A total of 4123 genes were downloaded from the Genecard database and screened for genes with a score of 5 or greater, which might be associated with chronic heart failure. Mapping of the target proteins of active ingredients of Jianpi Huatan Quyu recipe to chronic heart failure target genes led to the identification of 201 common targets. The Venn diagram indicating these common targets is shown in Figure 1.

Figure 1
Figure 1  Venn diagram showing common targets of chronic heart failure and Jianpi Huatan Quyu recipe.
Construction of key chemical component-target network

Cytoscape software was used to construct the relationship network of key active components in Jianpi Huatan Quyu recipe and chronic heart failure associated genes. As shown in Figure 2, the top 5 key chemical components are as follows: Quercetin (MOL000098, degree = 236), kaempferol (MOL000422, degree = 94), 7-methoxy-2-methyl isoflavone, (MOL003896, degree = 60), formononetin (MOL000392, degree = 53), and isorhamnetin (MOL000354, degree = 47). The top 15 common target proteins are as follows: PTGS2, ESR1, AR, PTGS1, NOS2, SCN5A, PRSS1, GSK3B, PPARG, CCNA2, ESR2, ADRB2, DPP4, F10, and RXRA.

Figure 2
Figure 2 Network of target proteins shared by key active components in Jianpi Huatan Quyu recipe and chronic heart failure. Boxes represent target genes, and diamonds represent active ingredients. The size of the text in boxes and diamonds indicates "degree".
PPI network analysis

The PPI network was obtained by inputting the common drug-disease targets into the String database. As shown in Figure 3, the PPI network contains 200 nodes and 906 edges. Among them, the interacting protein pairs with a PPI score equal to 0.999 are AKT1-NOS3, AKT1-GSK3B, BCL2 L1-TP53, BCL2 L1-CASP8, CASP3-CASP8, CASP7-CASP8, CCNA2-CDK2, CCNA2-CDKN1A, CCND1-CDKN1A, CCND1-CDK2, CDK2-RB1, CDK2-CDKN1A, CDKN1A-TP53, CDKN1A-PCNA, E2F1-RB1, EDN1-EDNRA, EGF-EGFR, F3-F7, FOS-JUN, IKBKB-NFKBIA, IKBKB-TNF, JUN-MAPK8, KDR-VEGFA, MDM2-TP53, PLAT-SERPINE1, and PLAU-SERPINE1. By calculating the number of connection points in the network, the top 15 core proteins were identified: STAT3, MAPK3, AKT1, JUN, MAPK1, TP53, TNF, HSP90AA1, RELA, MAPK8, MAPK14, IL6, EGFR, EDN1, and FOS, which may be the core proteins mediating the therapeutic effects of Jianpi Huatan Quyu recipe in treating chronic heart failure (Figure 4).

Figure 3
Figure 3  Protein-protein interaction protein interaction network.
Figure 4
Figure 4  Core proteins identified by protein-protein interaction.
GO enrichment analysis

BP enrichment analysis results are shown in Figure 5A. The BPs enriched include response to lipopolysaccharide, inflammatory response, response to drug, reactive oxygen species metabolic process, response to wounding, cellular response to organic cyclic compound, response to inorganic substance, cellular response to nitrogen compound, circulatory system process, positive regulation of cellular component movement, response to oxygen levels, apoptotic signaling pathway, response to extracellular stimulus, positive regulation of ion transport, regulation of MAPK cascade, regulation of DNA-binding transcription factor activity, regulation of cell adhesion, response to growth factor, response to steroid hormone, fine negative regulation of cell differentiation, etc.

Figure 5
Figure 5 GO and KEGG enrichment analyses. A: GO biological process enrichment analysis; B: GO cellular component enrichment analysis; C: GO molecular function enrichment analysis; D: KEGG enrichment analysis.

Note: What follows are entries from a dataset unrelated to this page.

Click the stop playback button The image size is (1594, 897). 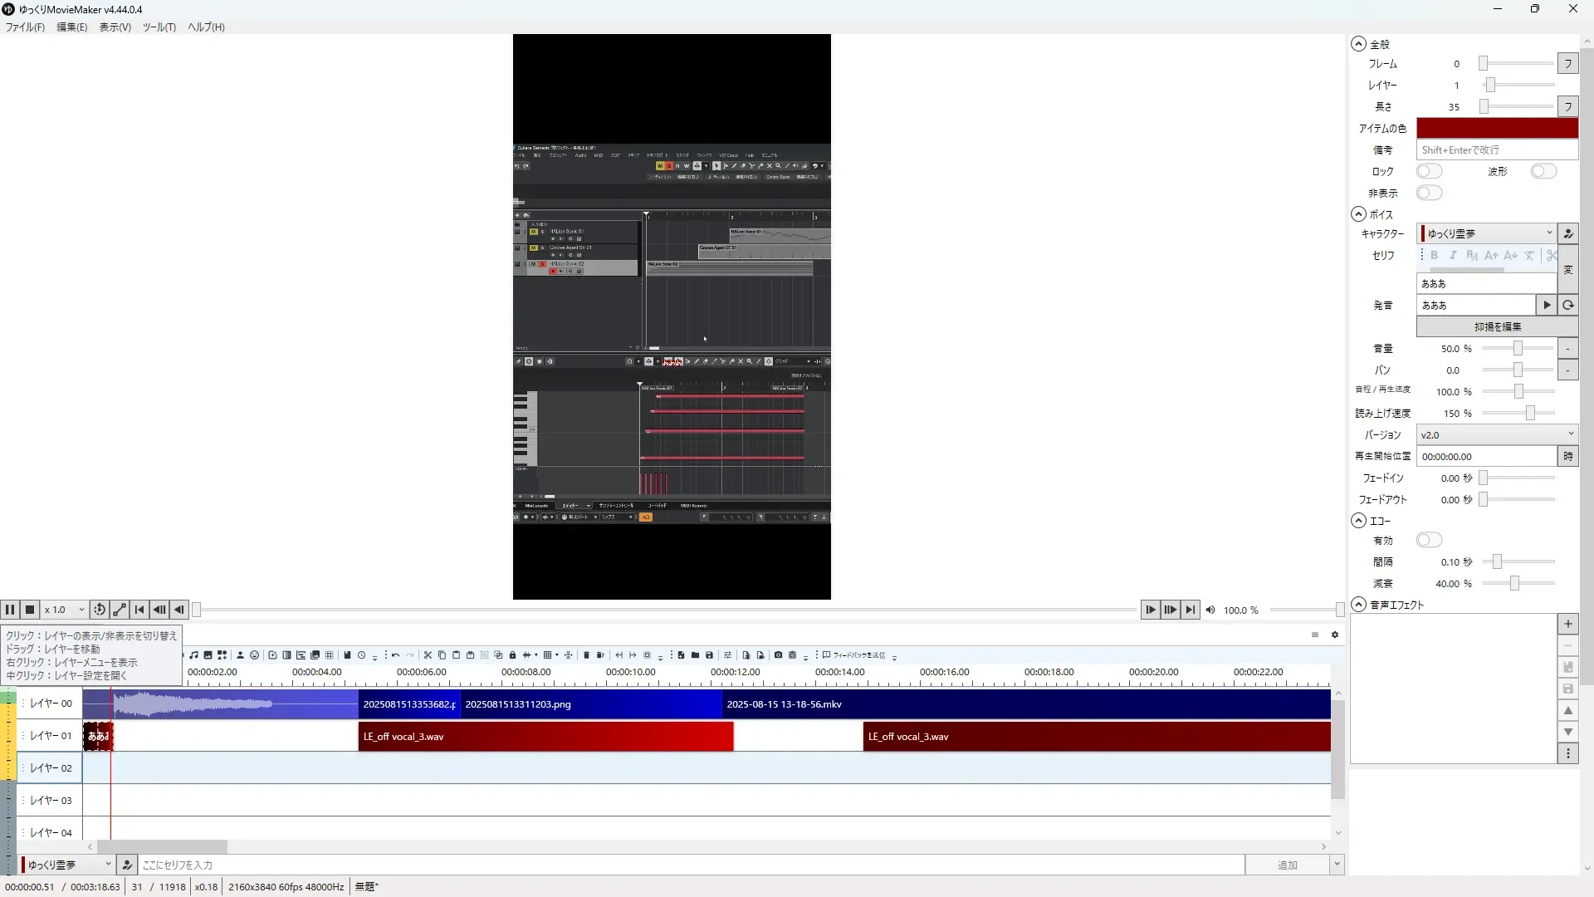pos(30,610)
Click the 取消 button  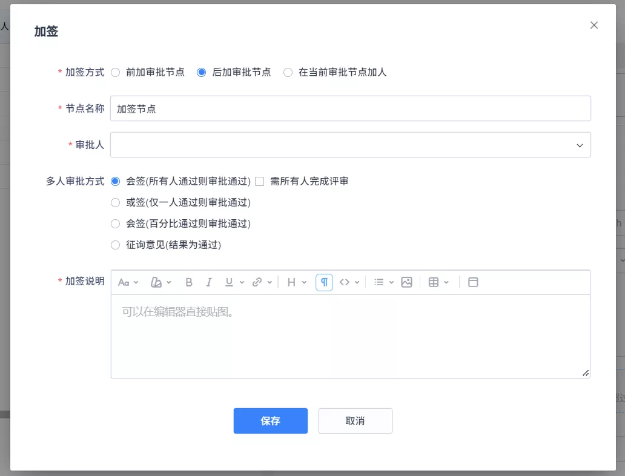click(x=355, y=421)
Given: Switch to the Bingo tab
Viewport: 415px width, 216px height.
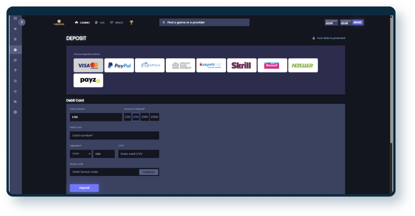Looking at the screenshot, I should click(117, 23).
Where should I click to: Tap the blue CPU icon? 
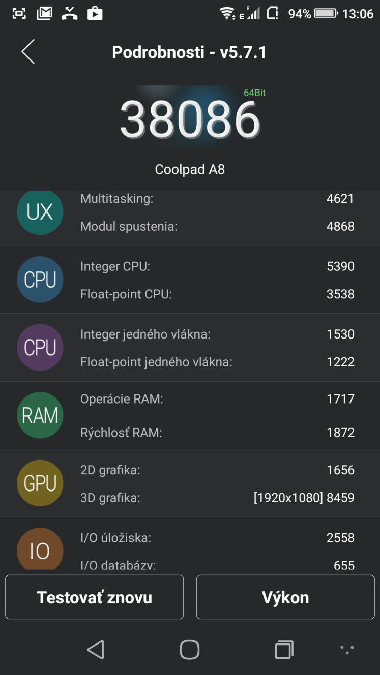point(40,280)
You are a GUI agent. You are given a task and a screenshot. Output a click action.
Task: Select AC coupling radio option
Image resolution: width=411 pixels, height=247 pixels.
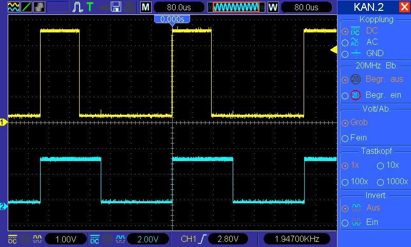click(x=345, y=42)
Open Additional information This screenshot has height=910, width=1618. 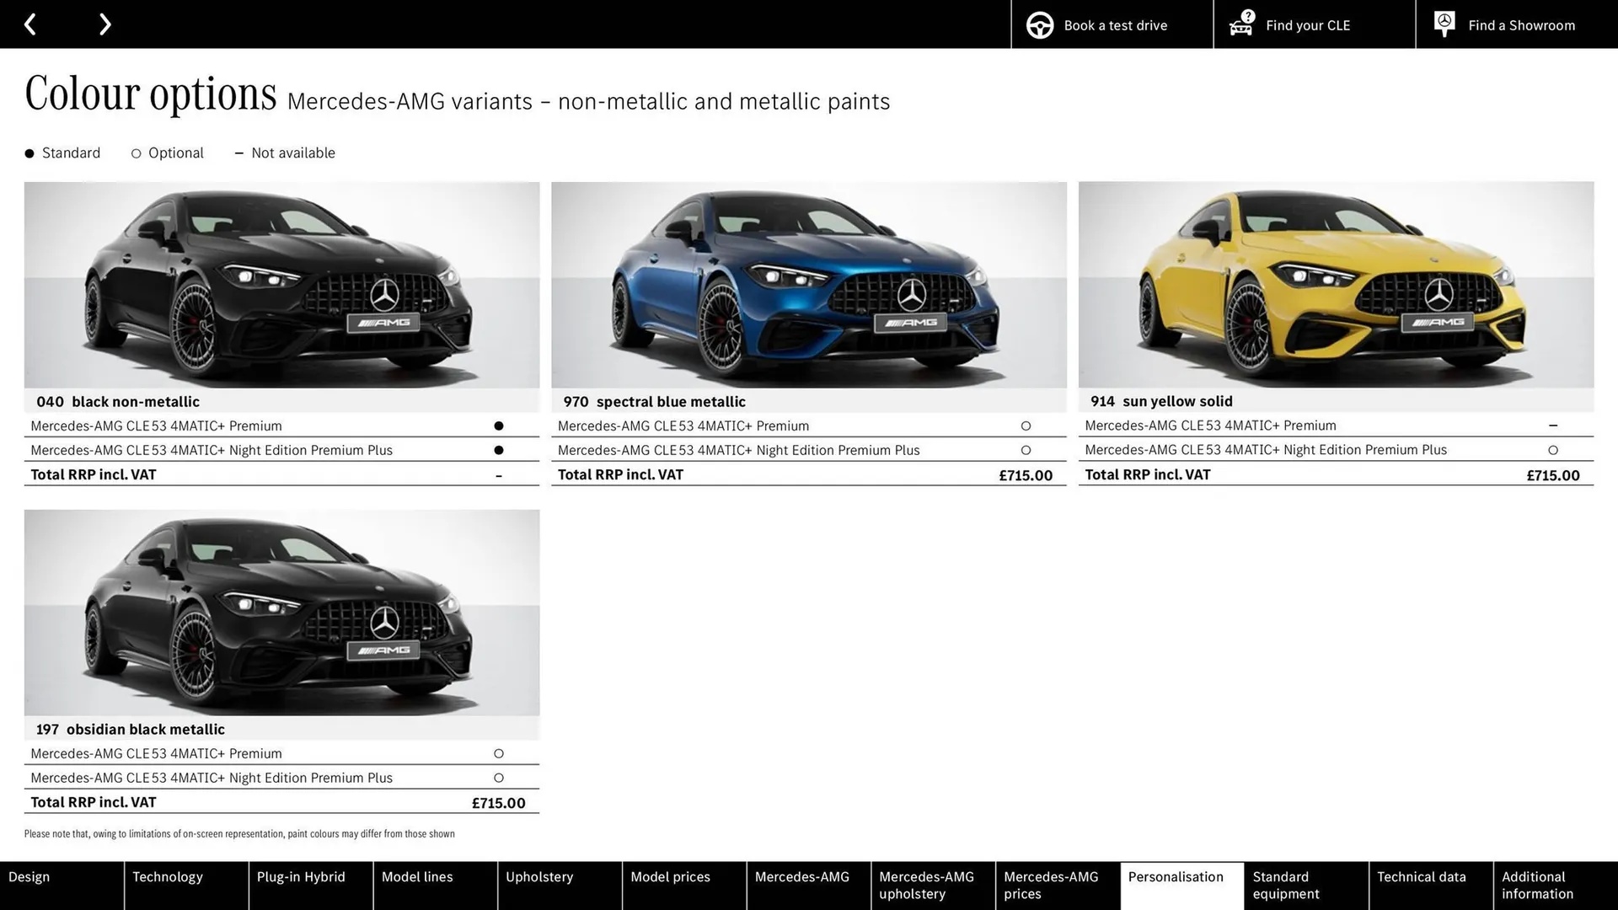click(1537, 885)
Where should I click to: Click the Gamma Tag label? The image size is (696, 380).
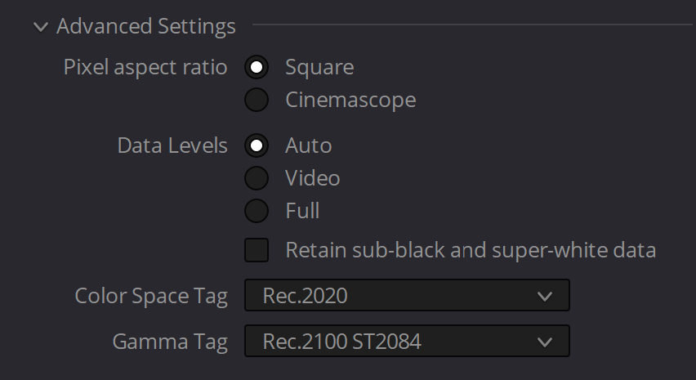click(x=170, y=342)
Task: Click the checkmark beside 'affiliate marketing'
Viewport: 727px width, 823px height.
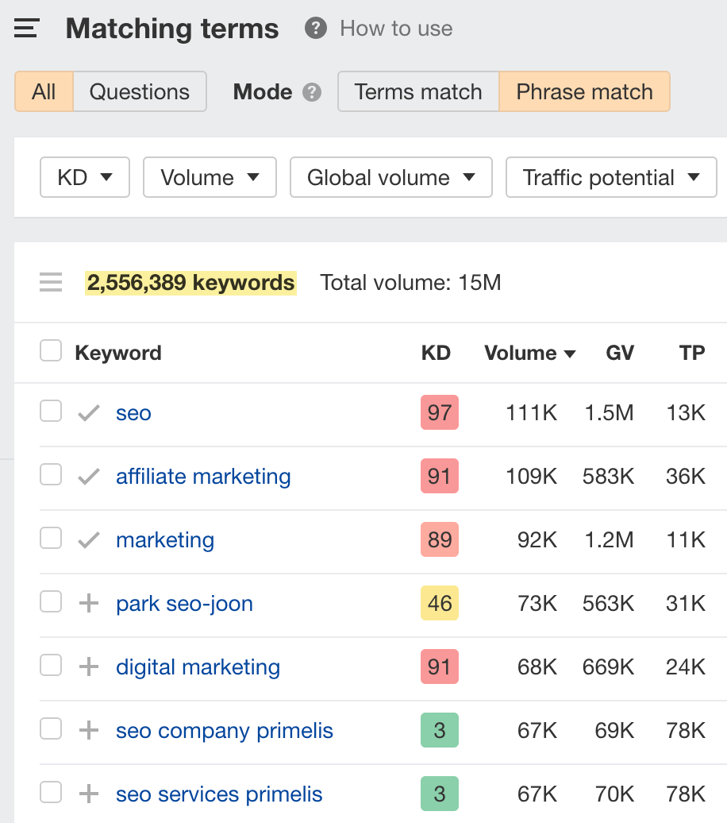Action: point(88,474)
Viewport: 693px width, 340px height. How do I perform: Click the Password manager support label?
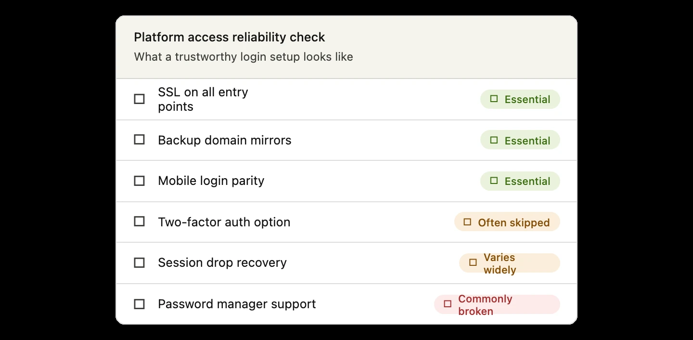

Figure 5B shows the results of CC enrichment analysis. The CCs enriched are membrane raft, receptor complex, vesicle lumen, postsynaptic membrane, dendrite, perinuclear region of cytoplasm, side of membrane, extracellular matrix, protein kinase complex, cytoplasmic vesicle membrane, organelle outer membrane, focal adhesion, basal part of cell, RNA polymerase II transcription regulator complex, dendrite membrane, endocytic vesicle, dopaminergic synapse, etc.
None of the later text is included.